C’est lors d’un échange avec le révérend Al Sharpton, figure influente du mouvement des droits civiques, que l’ancienne numéro deux de la Maison-Blanche a évoqué cette possibilité. La scène s’est déroulée en marge de la convention annuelle du National Action Network, organisée à New York City.
Interrogée sur ses intentions politiques, Kamala Harris s’est contentée d’une réponse brève mais lourde de sens : « I’ll keep you posted » (« Je vous tiendrai informé »). Une formule prudente, mais suffisante pour raviver les interrogations autour de son avenir politique.
Depuis son départ de la vice-présidence, Kamala Harris reste une figure majeure du Parti démocrate. Première femme, première Afro-Américaine et première personne d’origine sud-asiatique à avoir occupé ce poste, elle conserve une forte visibilité sur la scène politique nationale et internationale.

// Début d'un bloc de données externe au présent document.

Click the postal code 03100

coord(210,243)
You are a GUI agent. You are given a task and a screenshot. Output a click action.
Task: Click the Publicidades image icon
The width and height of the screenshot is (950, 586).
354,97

Sa possible candidature intervient dans un contexte politique américain marqué par de profondes divisions et une recomposition progressive des forces en présence à l’approche des prochaines échéances électorales. Si aucune annonce officielle n’a encore été faite, ses propos laissent entrevoir une réflexion en cours, voire une stratégie en préparation.
Pour de nombreux observateurs, une éventuelle entrée en lice de Kamala Harris pourrait rebattre les cartes au sein du camp démocrate, en particulier si elle parvient à mobiliser les électorats urbains, les minorités et les jeunes, qui constituent une base importante du parti.
En attendant une confirmation formelle, cette déclaration, aussi brève soit-elle, marque un premier signal politique qui pourrait annoncer le retour d’une figure clé dans la course à la Maison-Blanche.